Im sure every woman on the planet can relate in some way to some type of complications with their body as it relates to the food they eat. I’ve been working on this alongside everything else for the past two years. My eating habits, along with my quitting smoking for good, had to come secondary to the deep emotional healing work. But now it’s time for me to heal my relationship with my body too. Mind, body, and soul health is crucial for overall peace. Which means overall happiness. And what I’ve learned is that I like to avoid things that I don’t fully understand (take my mountains of revolving debt for example that I’m now learning I can more easily resolve with a Home Equity Line of Credit).

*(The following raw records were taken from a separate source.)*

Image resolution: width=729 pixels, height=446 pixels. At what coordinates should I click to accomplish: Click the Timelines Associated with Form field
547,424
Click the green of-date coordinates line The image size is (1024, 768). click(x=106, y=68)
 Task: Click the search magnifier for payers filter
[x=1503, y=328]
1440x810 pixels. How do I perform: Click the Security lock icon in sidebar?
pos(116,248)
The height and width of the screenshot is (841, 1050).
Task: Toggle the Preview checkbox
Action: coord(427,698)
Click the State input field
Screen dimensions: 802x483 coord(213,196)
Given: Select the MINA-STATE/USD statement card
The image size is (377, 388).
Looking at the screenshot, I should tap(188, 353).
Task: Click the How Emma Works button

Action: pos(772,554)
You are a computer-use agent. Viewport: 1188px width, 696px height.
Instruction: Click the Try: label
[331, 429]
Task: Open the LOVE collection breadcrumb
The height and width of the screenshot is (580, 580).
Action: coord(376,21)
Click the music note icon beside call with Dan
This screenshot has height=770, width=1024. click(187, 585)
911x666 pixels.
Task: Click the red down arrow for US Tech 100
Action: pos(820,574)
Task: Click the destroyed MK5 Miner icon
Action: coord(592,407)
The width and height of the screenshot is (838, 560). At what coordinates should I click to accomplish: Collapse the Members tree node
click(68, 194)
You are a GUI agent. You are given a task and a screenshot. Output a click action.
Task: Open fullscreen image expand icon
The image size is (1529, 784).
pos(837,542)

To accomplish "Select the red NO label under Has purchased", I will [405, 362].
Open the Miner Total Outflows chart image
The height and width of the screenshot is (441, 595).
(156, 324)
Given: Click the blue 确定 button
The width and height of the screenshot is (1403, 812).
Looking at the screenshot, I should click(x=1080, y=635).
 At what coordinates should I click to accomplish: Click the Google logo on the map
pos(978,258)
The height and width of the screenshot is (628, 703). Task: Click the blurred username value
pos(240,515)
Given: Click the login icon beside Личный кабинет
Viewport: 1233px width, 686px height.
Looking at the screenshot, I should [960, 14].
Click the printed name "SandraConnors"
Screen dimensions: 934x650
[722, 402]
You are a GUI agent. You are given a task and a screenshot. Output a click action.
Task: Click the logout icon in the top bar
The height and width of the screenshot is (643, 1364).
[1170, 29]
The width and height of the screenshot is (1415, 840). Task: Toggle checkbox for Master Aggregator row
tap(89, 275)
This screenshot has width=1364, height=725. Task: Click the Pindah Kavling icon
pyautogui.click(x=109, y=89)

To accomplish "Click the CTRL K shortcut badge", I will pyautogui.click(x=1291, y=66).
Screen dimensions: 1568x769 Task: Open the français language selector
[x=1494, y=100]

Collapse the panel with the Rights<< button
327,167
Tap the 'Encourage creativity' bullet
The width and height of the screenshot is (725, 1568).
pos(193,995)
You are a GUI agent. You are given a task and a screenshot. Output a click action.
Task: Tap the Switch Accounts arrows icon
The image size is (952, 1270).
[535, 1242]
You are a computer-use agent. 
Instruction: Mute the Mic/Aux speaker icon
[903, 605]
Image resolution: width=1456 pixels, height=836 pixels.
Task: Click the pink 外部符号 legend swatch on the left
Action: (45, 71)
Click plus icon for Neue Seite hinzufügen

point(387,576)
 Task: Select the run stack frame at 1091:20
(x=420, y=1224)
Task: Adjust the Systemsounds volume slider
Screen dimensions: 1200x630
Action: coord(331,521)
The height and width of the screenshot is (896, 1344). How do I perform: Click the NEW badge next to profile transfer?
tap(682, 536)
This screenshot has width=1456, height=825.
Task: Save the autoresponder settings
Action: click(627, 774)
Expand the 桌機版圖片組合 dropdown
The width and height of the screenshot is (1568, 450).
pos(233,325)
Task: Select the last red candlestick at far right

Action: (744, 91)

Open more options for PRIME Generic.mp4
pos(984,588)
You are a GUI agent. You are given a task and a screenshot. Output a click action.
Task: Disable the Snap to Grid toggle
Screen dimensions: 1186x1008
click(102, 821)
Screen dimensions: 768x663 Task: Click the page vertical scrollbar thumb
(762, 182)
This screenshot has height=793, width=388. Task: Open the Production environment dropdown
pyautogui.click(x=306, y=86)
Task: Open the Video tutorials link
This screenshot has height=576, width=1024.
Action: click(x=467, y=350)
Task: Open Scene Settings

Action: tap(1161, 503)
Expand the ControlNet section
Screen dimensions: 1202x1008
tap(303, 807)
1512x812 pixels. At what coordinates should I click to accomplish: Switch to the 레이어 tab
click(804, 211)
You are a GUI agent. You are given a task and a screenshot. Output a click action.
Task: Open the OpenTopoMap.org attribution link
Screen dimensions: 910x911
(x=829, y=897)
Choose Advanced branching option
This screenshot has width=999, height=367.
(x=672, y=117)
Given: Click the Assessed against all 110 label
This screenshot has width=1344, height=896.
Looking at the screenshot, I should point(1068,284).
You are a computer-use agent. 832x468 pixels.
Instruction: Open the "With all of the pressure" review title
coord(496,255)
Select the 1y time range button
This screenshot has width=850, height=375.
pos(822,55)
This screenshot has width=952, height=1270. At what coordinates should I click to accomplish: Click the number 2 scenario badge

My issues with food started as early as I could remember. I remember being shamed for eating things I wanted in the cupboard if someone saw me, yet being forced to sit at the dinner table if I didn’t finish my meal because I didn’t like it. When I was alone I would sneak spoonfuls of sugar because it tasted good and I didn’t understand what it was or why it tasted good, I just knew that I liked it. I also knew on some level it was wrong and I had to hide the fact that I did this. When I was an adolescent, I also danced competitively. I learned from my fellow classmates about not eating or throwing up in the bathroom after a meal to stay skinny. I was maybe 11 at the time. This sounded intriguing since at home I was constantly told that I was gaining weight, I had baby fat, don’t worry I’d lose it soon, don’t eat too much of that, etc, by my sister and my mom. By the time I was a teenager restricting my food seemed like a no brainer. And it was easy at the time. I was always under 100 pounds.

But then I got pregnant, and all I had was food. I couldn’t smoke, I couldn’t drink. I had no friends. No family supported my decision. Food loved me. So I ate. And ate, and ate. I gained 55 pounds. The doctor even told me to stop gaining. I remember feeling so ashamed. I had my son right after my 19th bithday, immediately I started my quest to lose weight obsessively. And so came my ups and downs. At one point I even tried out bulimia (I was unsuccessful, it only lasted one day). Restricting was much easier for me. I would cut out “bad” foods all together, and then have periods of time where I didn’t care at all and all the weight I lost would come back rapidly. My mom would praise me when I was “skinny”, make comments when I was “fat”. I felt out of control always, anxiety would rise every time I would start to feel hungry.

There were a couple times where I almost passed out from low blood sugar. I would work out too much and not eat enough. I would get home and I could tell it was about to happen because my heart rate would slow down dramatically. I’d try to get up and walk to the bathroom, I’d get cold and clammy. I’d have to sit down and ask my son to bring me juice or candy and I would be instantly be fine again. Then I developed a fear that I would pass out and I started having to eat almost compulsively. I found adderrall to try to counteract this. My mental breakdown depicts how well that turned out in the end.

Anyways, for the past few months, I’ve been able to get back on a regular and healthy workout routine. I won’t lie and say I haven’t had thoughts of going to extremes. But now I feel it’s time to get help with my eating. I enlisted outside help today, I’m lucky enough to have the resources to do that. I’m extremely grateful that I have the ability to go somewhere and get pre-prepped healthy meals for myself. To be able to talk to someone about my struggles with food, form new and long lasting healthy habits. I know that I am incredibly blessed to be able to do this, this is not something that everyone can do.

What I’ve noticed while trying to find healthy foods, understand complete meals, how to properly feed myself well, is that it’s just like learning about my financial health. It’s not easy, it’s something that I’ve avoided for a long time. It’s something that I’ve tried to figure out in my own way, and failed many, many times. I’m realizing that it’s ok to research and reach out for help. That it can be a little scary sometimes to face yourself. But also, I’m the only one who is capable of making these changes without any excuses. I have the power to make small slow improvements. I’m the only one capable of making changes for myself.